The regulatory organisation which said pharmacists do not have saving culture, also warned that severe punishments and sanctions, including a minimum of five years imprisonment and N10 million fine awaits any pharmacist who indulges in professional misconducts and other sharp practices when the new amended law takes effect.
“I expect them to be able to plan and look ahead, you are not supposed to consume everything you have, but to save. If you don’t have a saving culture, by the time you are supposed to be relaxing, you will still looking for what to eat,” the Registrar/Chief Executive of PCN, Nurudeen Elijah Mohammed, said.
He made these revelations in an interview during the inauguration of Abuja Pharmacists Elders Forum led by Alhaji Abdulrahman Momodu.

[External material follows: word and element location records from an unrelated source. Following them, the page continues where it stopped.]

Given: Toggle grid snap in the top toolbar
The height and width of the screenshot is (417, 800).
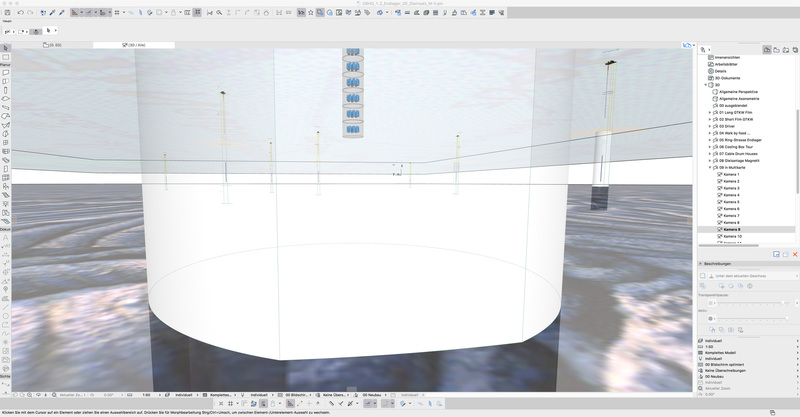Looking at the screenshot, I should (x=117, y=13).
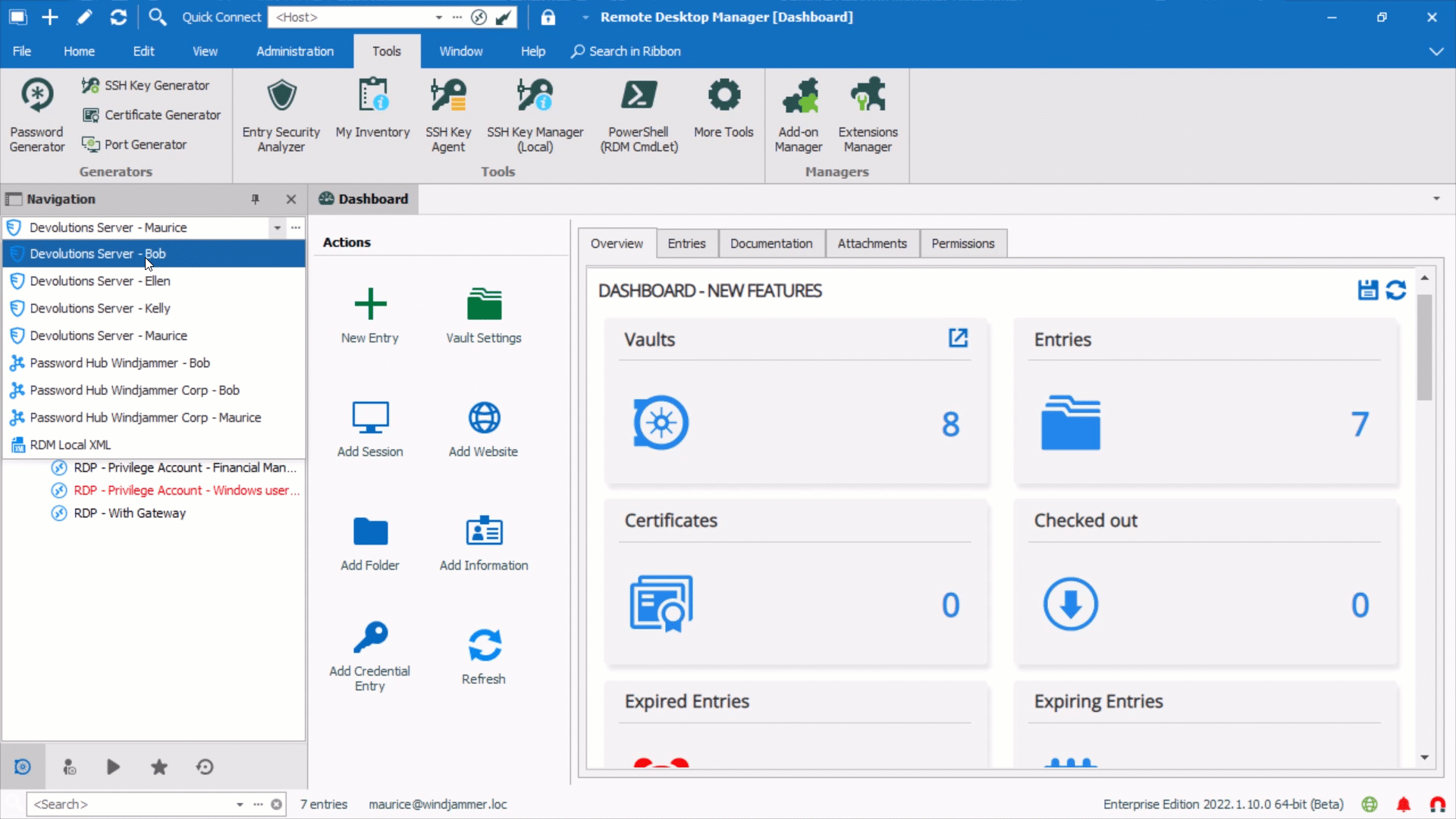The image size is (1456, 819).
Task: Click the dashboard vertical scrollbar thumb
Action: [x=1424, y=349]
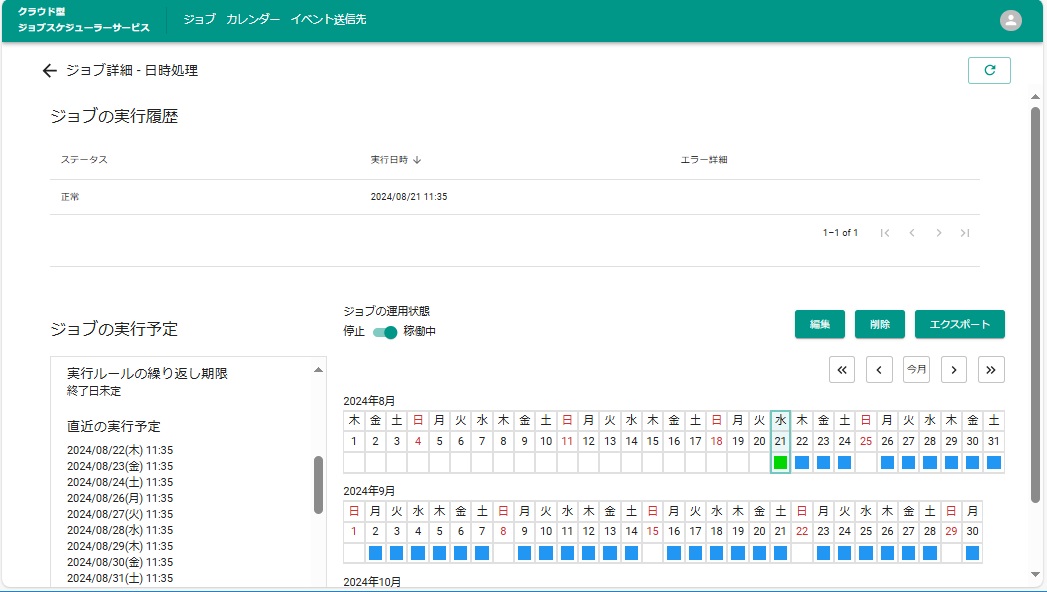This screenshot has width=1047, height=592.
Task: Open the カレンダー menu
Action: coord(253,20)

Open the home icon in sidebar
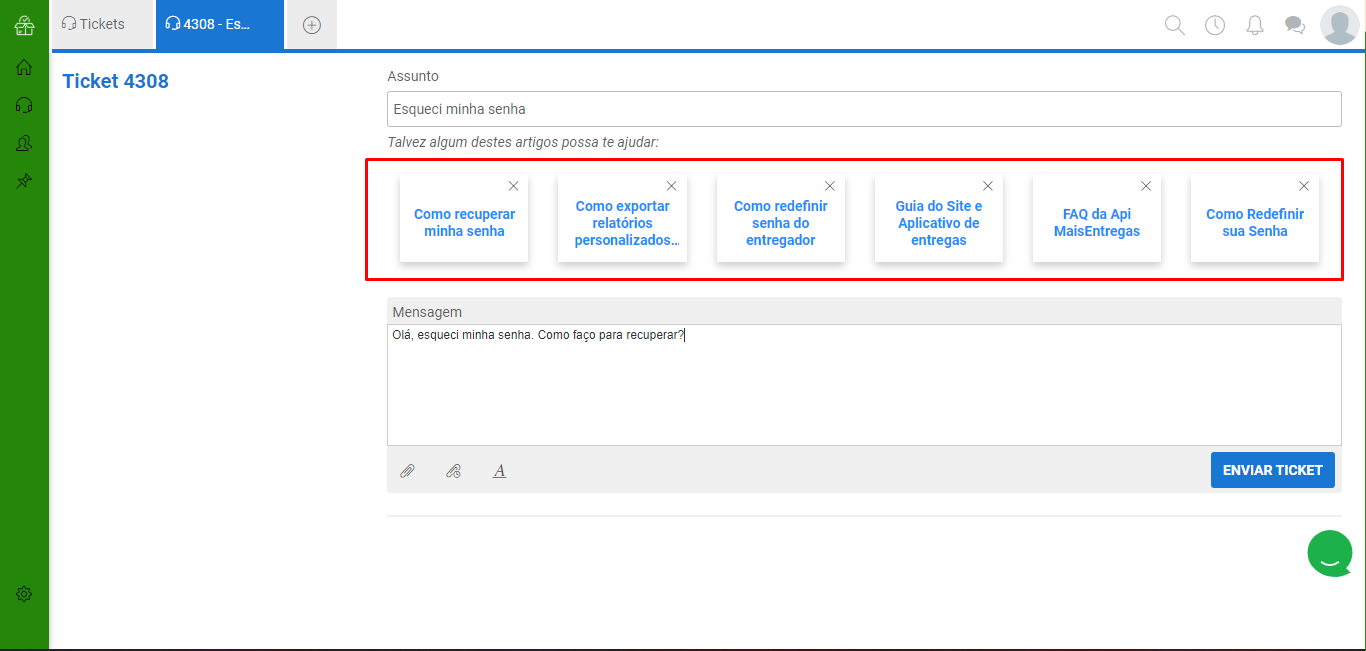click(24, 68)
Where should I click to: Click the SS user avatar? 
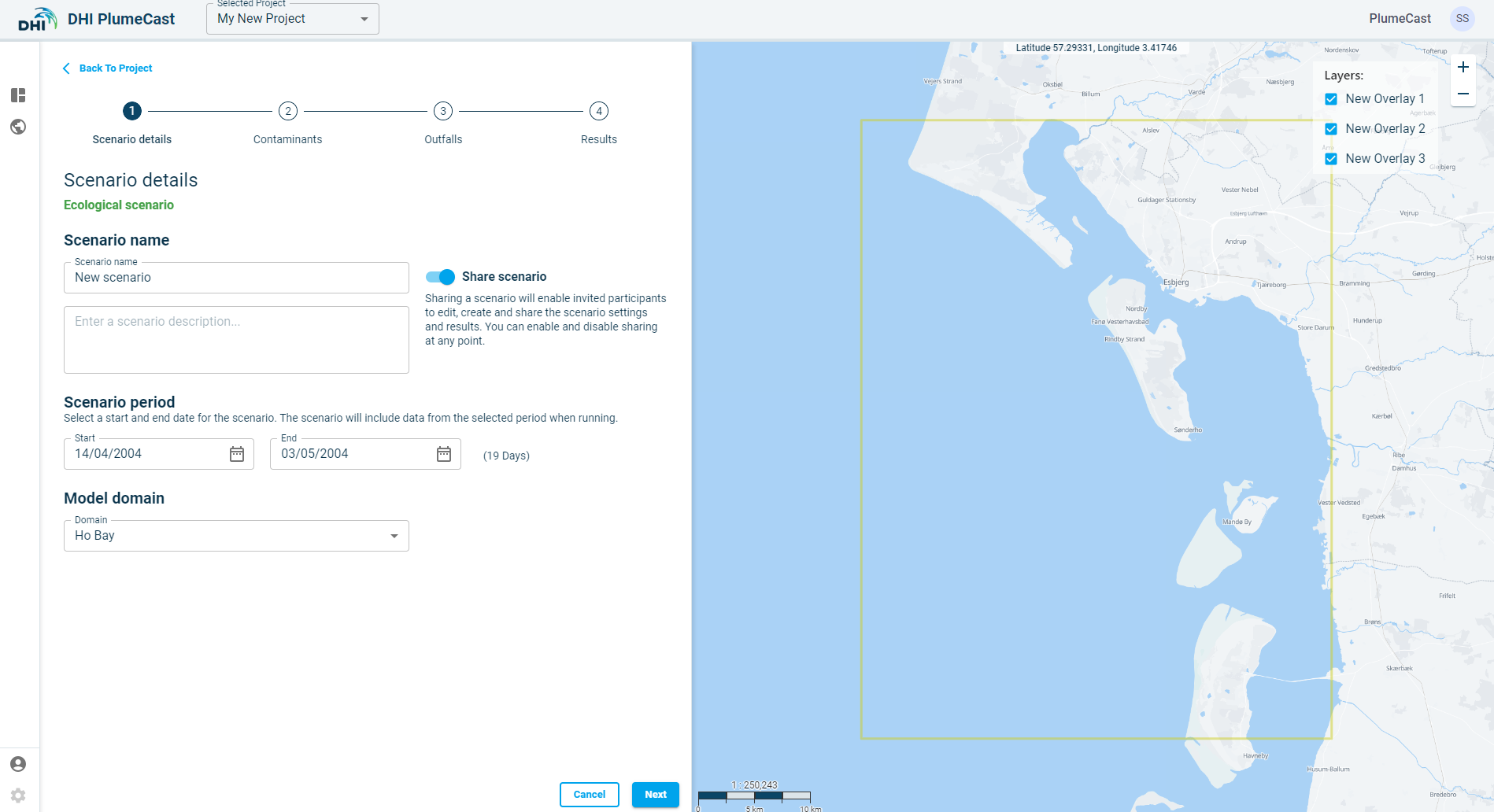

Mohammed said: “The major challenge facing Nigerian pharmacists is economic challenge, health challenge and social challenges and these are the basic challenges they normally come across. The reason there is that most of them don’t have retirement and succession plans. For those of them who are in business, they lack the succession plan and because they don’t plan very, well the end becomes a disaster.
“But sometimes, it may not be their fault; the economic environment and political environment could be a major challenge to them, because I remember a colleague who was based in Maiduguri. The policies of government, practicing environment and the regulatory policy could also affect them. It is a cocktail of problems.”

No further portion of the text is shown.